| What is expected |
Please recast the lines of the entries below as a numbered list, starting at the line that contains "Task: Open right aside panel hamburger menu" and ending at the line that contains "click(x=653, y=305)", with blank lines left out.

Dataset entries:
========

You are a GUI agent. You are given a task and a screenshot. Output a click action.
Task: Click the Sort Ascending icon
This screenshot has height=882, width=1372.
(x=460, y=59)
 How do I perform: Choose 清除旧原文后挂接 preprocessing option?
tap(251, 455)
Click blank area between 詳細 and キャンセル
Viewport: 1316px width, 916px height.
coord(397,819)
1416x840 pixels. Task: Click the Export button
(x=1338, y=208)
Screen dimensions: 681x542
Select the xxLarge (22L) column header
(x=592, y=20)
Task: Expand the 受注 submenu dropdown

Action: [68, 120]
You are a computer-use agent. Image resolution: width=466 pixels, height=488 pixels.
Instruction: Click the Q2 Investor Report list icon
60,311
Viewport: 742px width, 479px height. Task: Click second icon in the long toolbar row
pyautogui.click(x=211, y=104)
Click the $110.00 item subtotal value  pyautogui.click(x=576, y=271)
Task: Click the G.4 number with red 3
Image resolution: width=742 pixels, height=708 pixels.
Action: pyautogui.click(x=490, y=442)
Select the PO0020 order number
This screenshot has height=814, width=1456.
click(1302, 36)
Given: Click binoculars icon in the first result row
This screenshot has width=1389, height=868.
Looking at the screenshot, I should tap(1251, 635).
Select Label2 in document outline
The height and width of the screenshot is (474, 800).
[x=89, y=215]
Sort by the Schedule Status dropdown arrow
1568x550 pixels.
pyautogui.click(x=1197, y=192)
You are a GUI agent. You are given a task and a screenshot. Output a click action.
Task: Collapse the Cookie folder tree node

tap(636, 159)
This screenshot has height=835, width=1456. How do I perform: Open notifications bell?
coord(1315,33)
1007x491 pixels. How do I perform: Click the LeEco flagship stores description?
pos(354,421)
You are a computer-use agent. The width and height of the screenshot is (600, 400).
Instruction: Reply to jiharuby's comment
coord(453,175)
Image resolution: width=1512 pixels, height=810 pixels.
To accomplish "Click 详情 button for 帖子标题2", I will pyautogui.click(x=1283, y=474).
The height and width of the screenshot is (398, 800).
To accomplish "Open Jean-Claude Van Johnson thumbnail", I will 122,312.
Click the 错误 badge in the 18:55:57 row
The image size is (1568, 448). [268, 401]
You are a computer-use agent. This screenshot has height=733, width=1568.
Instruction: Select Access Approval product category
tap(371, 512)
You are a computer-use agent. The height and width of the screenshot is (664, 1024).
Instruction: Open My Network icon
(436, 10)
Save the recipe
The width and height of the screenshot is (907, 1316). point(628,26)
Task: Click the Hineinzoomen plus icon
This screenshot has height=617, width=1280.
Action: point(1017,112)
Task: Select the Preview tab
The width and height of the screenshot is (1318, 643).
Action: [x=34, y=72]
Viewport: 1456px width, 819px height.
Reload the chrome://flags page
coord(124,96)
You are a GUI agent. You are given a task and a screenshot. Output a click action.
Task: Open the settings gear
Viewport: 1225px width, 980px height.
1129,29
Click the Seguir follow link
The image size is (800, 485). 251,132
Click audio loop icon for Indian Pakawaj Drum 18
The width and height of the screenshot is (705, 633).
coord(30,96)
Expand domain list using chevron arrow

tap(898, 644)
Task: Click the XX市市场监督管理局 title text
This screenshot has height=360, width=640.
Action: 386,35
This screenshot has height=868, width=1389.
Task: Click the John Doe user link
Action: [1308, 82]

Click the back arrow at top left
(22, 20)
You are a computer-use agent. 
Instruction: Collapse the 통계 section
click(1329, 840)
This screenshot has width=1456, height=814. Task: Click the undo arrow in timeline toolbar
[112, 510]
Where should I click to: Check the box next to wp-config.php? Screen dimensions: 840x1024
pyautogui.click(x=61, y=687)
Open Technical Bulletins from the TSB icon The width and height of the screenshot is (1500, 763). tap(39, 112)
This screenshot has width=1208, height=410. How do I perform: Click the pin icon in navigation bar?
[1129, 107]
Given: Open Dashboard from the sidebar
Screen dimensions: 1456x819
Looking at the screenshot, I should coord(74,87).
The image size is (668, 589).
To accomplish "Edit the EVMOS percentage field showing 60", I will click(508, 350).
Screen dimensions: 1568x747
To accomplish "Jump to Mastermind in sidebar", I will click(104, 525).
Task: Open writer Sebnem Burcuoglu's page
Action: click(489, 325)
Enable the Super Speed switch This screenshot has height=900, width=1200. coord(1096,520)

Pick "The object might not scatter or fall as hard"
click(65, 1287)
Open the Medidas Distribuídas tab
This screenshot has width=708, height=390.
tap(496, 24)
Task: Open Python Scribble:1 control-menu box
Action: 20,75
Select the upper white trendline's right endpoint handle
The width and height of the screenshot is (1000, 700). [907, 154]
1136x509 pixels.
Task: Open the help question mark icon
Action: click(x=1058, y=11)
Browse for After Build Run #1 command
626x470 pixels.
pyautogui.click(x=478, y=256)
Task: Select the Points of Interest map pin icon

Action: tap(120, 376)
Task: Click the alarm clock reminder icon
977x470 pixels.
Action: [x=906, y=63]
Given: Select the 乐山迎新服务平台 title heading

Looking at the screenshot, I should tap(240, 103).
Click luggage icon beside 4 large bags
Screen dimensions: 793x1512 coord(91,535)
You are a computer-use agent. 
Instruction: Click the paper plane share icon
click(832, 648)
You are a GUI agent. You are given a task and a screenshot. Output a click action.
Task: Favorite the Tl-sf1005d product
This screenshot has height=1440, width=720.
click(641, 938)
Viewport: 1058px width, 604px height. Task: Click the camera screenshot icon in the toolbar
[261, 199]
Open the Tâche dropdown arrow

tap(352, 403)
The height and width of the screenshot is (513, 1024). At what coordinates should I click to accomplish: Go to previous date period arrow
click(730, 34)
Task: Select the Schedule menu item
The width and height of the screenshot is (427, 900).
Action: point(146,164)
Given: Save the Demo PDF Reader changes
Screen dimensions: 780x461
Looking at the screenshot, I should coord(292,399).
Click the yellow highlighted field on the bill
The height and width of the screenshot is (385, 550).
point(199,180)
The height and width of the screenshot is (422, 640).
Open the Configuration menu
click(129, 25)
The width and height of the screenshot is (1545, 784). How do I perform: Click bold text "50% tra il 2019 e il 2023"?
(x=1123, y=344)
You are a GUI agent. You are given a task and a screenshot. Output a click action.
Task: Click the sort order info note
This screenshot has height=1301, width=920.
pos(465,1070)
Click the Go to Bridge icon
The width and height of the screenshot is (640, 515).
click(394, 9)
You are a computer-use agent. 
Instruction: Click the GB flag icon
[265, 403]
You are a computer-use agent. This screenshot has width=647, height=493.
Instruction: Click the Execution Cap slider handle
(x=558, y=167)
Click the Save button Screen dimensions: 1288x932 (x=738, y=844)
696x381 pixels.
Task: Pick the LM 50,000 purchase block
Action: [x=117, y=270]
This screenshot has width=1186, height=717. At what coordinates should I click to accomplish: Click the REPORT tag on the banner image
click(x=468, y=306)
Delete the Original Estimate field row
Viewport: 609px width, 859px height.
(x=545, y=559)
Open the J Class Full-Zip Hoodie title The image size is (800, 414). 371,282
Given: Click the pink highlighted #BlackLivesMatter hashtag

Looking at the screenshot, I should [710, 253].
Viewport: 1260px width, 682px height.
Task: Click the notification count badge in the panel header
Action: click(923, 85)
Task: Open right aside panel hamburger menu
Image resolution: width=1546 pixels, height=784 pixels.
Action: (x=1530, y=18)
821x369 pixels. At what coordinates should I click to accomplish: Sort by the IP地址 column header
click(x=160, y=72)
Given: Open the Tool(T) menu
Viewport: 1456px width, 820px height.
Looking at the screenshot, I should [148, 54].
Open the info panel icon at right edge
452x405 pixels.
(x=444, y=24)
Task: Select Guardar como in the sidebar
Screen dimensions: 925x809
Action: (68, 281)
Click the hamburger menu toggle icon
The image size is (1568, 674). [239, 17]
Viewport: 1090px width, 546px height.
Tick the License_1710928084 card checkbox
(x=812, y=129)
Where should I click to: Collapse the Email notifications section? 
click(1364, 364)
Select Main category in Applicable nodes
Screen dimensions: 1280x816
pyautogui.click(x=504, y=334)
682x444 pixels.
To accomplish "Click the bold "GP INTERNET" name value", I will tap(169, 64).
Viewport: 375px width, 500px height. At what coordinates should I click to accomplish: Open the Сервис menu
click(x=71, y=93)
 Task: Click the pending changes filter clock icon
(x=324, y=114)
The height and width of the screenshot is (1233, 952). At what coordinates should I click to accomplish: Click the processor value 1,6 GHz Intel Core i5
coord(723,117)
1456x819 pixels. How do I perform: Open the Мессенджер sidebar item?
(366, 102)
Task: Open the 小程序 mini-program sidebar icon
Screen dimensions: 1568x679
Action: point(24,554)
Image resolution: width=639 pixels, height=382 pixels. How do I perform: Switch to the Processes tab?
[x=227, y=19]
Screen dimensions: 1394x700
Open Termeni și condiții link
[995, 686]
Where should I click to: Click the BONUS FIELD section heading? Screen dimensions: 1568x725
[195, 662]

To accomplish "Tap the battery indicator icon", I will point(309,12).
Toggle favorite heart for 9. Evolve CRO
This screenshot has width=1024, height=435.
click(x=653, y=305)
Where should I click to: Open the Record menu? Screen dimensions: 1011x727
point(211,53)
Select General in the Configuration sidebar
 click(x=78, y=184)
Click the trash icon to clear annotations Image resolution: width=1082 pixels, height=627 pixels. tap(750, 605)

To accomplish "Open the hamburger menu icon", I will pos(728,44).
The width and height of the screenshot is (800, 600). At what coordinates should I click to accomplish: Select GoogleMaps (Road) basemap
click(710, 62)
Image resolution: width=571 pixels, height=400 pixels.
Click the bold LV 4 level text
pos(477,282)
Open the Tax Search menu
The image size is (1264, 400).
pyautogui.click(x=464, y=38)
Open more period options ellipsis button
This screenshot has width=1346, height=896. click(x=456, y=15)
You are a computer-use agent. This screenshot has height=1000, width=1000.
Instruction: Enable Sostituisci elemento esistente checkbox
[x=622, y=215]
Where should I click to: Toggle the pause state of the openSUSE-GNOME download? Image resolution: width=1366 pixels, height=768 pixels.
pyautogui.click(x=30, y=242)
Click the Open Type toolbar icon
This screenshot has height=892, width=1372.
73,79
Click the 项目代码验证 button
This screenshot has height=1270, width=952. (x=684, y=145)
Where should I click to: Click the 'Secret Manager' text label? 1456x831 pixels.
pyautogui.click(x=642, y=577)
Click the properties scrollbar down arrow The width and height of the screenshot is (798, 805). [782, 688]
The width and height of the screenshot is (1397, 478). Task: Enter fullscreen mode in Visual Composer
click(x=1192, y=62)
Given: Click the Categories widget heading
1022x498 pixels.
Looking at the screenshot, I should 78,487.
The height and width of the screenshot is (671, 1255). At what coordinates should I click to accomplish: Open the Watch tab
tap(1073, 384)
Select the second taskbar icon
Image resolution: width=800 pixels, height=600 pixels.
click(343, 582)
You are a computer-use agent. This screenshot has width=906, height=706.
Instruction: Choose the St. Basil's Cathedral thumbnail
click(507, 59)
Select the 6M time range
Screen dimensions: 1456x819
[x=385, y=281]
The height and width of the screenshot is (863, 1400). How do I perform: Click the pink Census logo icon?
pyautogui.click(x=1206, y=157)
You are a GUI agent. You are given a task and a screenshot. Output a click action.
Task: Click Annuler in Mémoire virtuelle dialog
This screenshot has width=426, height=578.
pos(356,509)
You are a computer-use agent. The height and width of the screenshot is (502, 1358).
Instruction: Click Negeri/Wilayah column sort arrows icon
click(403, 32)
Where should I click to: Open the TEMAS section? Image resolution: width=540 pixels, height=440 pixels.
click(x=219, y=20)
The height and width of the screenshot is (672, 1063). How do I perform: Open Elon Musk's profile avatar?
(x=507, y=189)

========

| Reply |
1. Task: Open right aside panel hamburger menu
2. Image resolution: width=1546 pixels, height=784 pixels.
3. Action: (x=1530, y=18)
4. 821x369 pixels. At what coordinates should I click to accomplish: Sort by the IP地址 column header
5. click(x=160, y=72)
6. Given: Open the Tool(T) menu
7. Viewport: 1456px width, 820px height.
8. Looking at the screenshot, I should [148, 54].
9. Open the info panel icon at right edge
10. 452x405 pixels.
11. (x=444, y=24)
12. Task: Select Guardar como in the sidebar
13. Screen dimensions: 925x809
14. Action: (68, 281)
15. Click the hamburger menu toggle icon
16. The image size is (1568, 674). [239, 17]
17. Viewport: 1090px width, 546px height.
18. Tick the License_1710928084 card checkbox
19. (x=812, y=129)
20. Where should I click to: Collapse the Email notifications section? 
21. click(1364, 364)
22. Select Main category in Applicable nodes
23. Screen dimensions: 1280x816
24. pyautogui.click(x=504, y=334)
25. 682x444 pixels.
26. To accomplish "Click the bold "GP INTERNET" name value", I will tap(169, 64).
27. Viewport: 375px width, 500px height. At what coordinates should I click to accomplish: Open the Сервис menu
28. click(x=71, y=93)
29.  Task: Click the pending changes filter clock icon
30. (x=324, y=114)
31. The height and width of the screenshot is (1233, 952). At what coordinates should I click to accomplish: Click the processor value 1,6 GHz Intel Core i5
32. coord(723,117)
33. 1456x819 pixels. How do I perform: Open the Мессенджер sidebar item?
34. (366, 102)
35. Task: Open the 小程序 mini-program sidebar icon
36. Screen dimensions: 1568x679
37. Action: point(24,554)
38. Image resolution: width=639 pixels, height=382 pixels. How do I perform: Switch to the Processes tab?
39. [x=227, y=19]
40. Screen dimensions: 1394x700
41. Open Termeni și condiții link
42. [995, 686]
43. Where should I click to: Click the BONUS FIELD section heading? Screen dimensions: 1568x725
44. [195, 662]
45. To accomplish "Tap the battery indicator icon", I will point(309,12).
46. Toggle favorite heart for 9. Evolve CRO
47. This screenshot has width=1024, height=435.
48. click(x=653, y=305)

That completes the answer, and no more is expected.